**Work request**
Say the number of lines in the records below that hold the word "Stress", and only that number.

**Input**
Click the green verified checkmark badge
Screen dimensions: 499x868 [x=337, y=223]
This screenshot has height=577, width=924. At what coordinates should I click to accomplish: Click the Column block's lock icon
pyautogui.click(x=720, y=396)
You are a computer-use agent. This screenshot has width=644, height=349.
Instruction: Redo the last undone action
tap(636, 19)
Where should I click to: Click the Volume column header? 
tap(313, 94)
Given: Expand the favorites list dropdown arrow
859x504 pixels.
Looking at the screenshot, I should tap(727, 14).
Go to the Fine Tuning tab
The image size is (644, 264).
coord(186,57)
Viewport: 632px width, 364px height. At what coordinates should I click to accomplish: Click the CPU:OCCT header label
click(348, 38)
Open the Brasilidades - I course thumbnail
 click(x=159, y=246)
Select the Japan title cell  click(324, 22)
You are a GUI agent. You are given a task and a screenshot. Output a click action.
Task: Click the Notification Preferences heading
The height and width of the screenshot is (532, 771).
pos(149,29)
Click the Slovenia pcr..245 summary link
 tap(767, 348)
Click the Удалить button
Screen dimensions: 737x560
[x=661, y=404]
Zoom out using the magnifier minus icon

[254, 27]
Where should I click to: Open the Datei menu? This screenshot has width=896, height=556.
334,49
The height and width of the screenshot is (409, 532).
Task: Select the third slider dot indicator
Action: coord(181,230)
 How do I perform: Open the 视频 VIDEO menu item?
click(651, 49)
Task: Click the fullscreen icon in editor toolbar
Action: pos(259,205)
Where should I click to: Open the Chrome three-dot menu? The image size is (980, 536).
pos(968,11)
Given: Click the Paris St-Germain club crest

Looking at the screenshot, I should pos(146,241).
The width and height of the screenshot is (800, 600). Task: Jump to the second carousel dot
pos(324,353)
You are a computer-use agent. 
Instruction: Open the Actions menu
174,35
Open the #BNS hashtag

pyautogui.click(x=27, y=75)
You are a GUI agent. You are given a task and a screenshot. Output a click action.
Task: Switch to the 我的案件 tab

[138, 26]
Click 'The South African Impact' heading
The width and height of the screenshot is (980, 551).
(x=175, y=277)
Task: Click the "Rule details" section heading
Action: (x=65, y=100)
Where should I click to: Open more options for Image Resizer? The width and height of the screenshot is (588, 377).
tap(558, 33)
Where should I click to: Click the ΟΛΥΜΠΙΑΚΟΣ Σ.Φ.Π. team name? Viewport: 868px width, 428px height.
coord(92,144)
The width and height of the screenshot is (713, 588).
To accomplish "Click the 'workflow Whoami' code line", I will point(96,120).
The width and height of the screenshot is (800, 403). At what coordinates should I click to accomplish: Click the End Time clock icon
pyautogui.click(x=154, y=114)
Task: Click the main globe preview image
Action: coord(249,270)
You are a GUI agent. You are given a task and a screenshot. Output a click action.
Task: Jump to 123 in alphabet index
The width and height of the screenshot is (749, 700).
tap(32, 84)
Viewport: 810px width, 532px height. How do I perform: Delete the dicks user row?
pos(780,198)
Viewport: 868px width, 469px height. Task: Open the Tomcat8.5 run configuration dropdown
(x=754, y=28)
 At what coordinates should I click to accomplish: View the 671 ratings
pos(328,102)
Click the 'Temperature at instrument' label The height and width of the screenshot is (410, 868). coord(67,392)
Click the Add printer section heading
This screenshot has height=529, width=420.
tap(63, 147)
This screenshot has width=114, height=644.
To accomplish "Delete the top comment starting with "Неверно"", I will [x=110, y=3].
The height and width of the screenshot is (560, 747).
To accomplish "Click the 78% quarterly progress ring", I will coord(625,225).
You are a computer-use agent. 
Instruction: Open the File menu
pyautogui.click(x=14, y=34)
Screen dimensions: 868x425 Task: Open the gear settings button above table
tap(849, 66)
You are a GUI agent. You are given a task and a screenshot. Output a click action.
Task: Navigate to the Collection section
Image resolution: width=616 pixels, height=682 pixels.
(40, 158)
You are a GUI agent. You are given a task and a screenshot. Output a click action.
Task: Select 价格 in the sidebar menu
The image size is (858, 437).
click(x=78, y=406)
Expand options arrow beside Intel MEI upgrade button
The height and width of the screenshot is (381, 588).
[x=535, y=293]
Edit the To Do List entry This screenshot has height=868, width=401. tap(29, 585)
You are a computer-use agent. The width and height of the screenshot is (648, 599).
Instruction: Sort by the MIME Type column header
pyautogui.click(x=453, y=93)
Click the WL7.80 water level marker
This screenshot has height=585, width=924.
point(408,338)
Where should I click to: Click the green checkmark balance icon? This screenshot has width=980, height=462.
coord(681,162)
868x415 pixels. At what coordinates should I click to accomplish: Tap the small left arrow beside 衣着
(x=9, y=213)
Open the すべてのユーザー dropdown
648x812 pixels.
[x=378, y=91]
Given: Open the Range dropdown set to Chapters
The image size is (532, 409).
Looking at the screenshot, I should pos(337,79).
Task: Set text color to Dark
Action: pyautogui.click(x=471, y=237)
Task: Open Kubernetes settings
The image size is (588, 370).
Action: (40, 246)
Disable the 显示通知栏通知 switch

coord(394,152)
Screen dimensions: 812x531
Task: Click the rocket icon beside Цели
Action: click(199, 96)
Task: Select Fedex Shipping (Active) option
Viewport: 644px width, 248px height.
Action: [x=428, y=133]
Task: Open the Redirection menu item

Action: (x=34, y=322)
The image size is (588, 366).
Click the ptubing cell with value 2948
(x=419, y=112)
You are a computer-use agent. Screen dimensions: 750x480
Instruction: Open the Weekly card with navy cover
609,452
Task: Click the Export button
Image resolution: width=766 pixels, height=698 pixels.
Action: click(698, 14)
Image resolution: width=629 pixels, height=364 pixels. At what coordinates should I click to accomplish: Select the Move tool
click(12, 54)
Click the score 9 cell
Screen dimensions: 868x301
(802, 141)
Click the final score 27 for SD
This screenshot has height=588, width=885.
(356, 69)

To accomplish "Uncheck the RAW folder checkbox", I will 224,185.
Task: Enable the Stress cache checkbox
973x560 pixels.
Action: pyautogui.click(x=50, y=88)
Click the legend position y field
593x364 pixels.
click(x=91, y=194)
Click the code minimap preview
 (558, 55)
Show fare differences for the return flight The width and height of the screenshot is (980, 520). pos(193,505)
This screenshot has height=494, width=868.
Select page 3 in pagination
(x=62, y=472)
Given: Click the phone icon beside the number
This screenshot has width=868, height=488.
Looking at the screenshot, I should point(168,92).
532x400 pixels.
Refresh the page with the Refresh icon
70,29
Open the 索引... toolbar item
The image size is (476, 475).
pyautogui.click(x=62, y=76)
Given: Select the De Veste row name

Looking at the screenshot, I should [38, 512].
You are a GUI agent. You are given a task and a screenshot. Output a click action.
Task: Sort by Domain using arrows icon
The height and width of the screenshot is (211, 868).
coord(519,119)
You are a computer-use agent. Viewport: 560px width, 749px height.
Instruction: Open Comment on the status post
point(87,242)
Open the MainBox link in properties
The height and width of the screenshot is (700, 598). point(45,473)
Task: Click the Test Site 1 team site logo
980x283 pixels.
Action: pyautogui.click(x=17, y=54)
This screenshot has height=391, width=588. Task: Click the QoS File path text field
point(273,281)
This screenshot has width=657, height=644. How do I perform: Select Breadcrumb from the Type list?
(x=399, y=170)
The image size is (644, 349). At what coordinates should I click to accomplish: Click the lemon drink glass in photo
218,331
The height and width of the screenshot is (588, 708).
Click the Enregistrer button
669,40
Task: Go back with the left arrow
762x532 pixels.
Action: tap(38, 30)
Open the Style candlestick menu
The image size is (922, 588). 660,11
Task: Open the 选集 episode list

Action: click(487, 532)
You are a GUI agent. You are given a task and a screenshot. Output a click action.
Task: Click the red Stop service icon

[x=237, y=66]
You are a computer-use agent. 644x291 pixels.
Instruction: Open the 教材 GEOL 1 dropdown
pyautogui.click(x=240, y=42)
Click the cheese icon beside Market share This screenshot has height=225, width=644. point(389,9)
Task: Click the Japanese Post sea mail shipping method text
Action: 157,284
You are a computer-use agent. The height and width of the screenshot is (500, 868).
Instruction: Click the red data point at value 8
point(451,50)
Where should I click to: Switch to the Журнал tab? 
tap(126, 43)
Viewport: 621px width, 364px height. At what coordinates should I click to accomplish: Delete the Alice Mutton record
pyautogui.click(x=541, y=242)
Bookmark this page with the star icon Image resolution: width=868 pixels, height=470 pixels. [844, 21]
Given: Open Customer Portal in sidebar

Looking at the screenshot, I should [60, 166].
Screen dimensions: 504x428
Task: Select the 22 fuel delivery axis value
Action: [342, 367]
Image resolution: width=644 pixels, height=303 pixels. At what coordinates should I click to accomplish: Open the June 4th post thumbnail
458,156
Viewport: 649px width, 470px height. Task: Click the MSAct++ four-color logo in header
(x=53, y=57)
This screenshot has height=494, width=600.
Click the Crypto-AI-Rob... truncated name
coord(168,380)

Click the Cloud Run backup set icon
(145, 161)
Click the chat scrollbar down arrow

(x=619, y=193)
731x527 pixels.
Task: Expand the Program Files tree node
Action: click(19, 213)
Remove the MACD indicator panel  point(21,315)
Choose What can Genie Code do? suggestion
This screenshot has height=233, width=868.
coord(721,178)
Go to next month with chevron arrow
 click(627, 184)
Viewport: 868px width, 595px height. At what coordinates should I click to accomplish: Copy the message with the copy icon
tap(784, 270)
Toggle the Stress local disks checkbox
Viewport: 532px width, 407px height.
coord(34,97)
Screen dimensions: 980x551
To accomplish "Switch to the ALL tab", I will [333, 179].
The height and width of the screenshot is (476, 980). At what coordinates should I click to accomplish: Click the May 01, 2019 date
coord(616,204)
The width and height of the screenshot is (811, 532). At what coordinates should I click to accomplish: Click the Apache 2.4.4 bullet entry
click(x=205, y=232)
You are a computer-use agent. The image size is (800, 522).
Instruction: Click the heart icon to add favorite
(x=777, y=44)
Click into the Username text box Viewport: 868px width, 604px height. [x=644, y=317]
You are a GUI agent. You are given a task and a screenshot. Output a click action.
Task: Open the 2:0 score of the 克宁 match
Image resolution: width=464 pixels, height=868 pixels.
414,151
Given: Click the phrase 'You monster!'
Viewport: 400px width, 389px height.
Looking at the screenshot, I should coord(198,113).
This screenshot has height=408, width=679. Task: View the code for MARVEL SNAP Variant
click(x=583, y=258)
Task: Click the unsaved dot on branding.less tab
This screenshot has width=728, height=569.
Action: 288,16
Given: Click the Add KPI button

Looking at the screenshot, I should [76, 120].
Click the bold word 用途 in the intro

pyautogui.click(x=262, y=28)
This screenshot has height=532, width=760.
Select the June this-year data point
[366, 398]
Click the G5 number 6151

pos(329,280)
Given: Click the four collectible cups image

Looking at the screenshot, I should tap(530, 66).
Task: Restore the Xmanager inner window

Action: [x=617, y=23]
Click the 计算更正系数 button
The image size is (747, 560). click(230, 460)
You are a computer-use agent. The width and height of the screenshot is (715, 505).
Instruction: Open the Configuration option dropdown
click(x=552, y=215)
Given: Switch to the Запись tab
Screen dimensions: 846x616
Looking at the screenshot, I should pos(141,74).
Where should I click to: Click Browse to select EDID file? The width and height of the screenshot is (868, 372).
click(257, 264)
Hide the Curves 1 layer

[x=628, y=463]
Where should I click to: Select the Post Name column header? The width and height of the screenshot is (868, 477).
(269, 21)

**Task result**
2